2. The Chinese are known for hubris and unreproducible outcomes
3. Phenol has been used for at least half a century throughout the world including the US. It can be useful in sensory nerve denervation with the caveat there is up to a 15% incidence of anesthesia dolorosa. It should never be used near the spine ala medial branches due to potential for tracking into the neuroforamen and onto the spinal nerve.
 
1. He is not getting good results using CRF all over the body...he hasn't a clue. He doesn't have independent non-physician measurement of outcomes (required in some Asian cultures due to obsequiousness of the population towards physicians). It is very likely he has not done any study at all of his own population of patients to assess outcomes.
2. The Chinese are known for hubris and unreproducible outcomes
3. Phenol has been used for at least half a century throughout the world including the US. It can be useful in sensory nerve denervation with the caveat there is up to a 15% incidence of anesthesia dolorosa. It should never be used near the spine ala medial branches due to potential for tracking into the neuroforamen and onto the spinal nerve.

not always true...

Anesth Analg. 2010 Jan;110(1):216-9. Epub 2009 Nov 12.

Transforaminal 5% phenol neurolysis for the treatment of intractable cancer pain.
Candido KD, Philip CN, Ghaly RF, Knezevic NN.

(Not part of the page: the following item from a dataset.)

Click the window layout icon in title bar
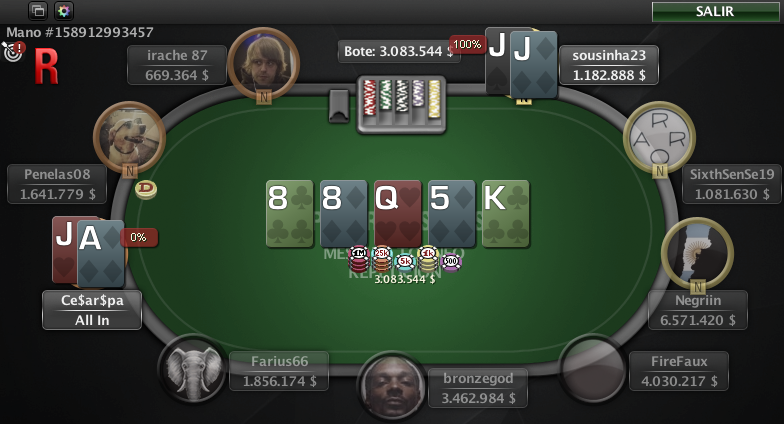 click(38, 10)
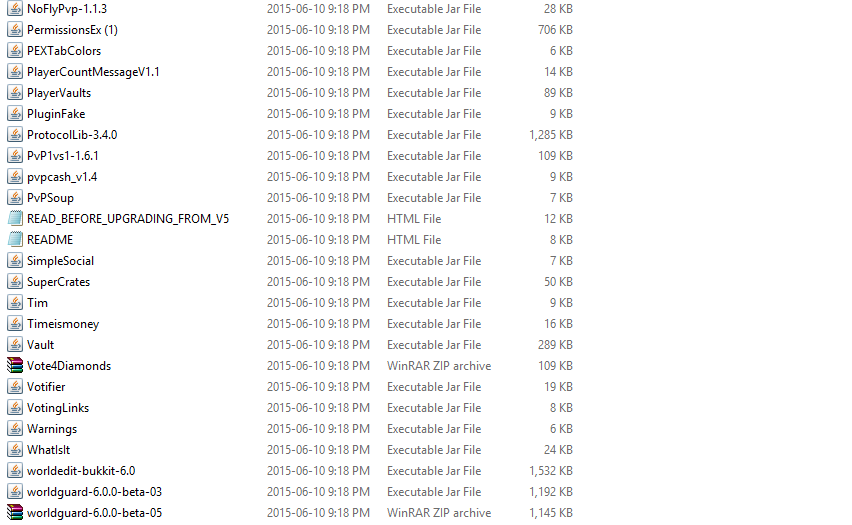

Department of Anesthesiology, Advocate Illinois Masonic Medical Center, 836 W. Wellington Ave., Chicago, IL 60657, USA.

This is the first case report of using a transforaminal approach for phenol administration. A 76-yr-old patient with a history of leiomyosarcoma and multiple metastatic lesions had unremitting pain in the right thoracic and lumbar regions and had prohibitive opioid-induced side effects. The patient underwent phenol neurolysis using a transforaminal approach in 2 stages at 3 levels (L3-4, L1-2, and T12-L1). The patient had complete resolution of pain, without any complications, and opioid treatment was nearly discontinued. Transforaminal phenol neurolysis is a reasonable treatment option for patients suffering from intractable pain for whom conventional therapies have proven ineffective.
 
not always true...

Anesth Analg. 2010 Jan;110(1):216-9. Epub 2009 Nov 12.

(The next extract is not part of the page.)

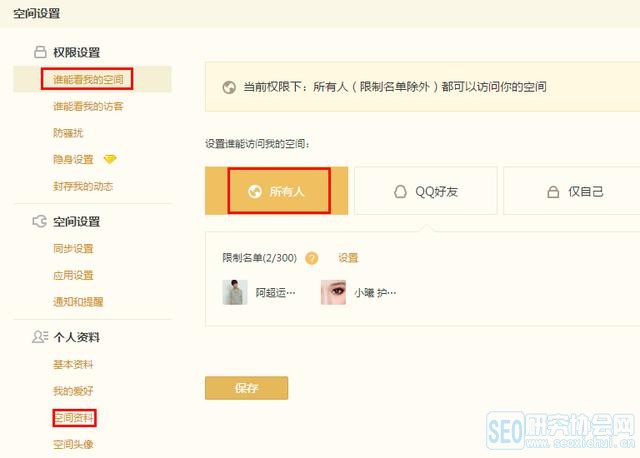
Task: Click the avatar thumbnail of 小曦
Action: point(333,292)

Transforaminal 5% phenol neurolysis for the treatment of intractable cancer pain.
Candido KD, Philip CN, Ghaly RF, Knezevic NN.

Department of Anesthesiology, Advocate Illinois Masonic Medical Center, 836 W. Wellington Ave., Chicago, IL 60657, USA.

This is the first case report of using a transforaminal approach for phenol administration. A 76-yr-old patient with a history of leiomyosarcoma and multiple metastatic lesions had unremitting pain in the right thoracic and lumbar regions and had prohibitive opioid-induced side effects. The patient underwent phenol neurolysis using a transforaminal approach in 2 stages at 3 levels (L3-4, L1-2, and T12-L1). The patient had complete resolution of pain, without any complications, and opioid treatment was nearly discontinued. Transforaminal phenol neurolysis is a reasonable treatment option for patients suffering from intractable pain for whom conventional therapies have proven ineffective.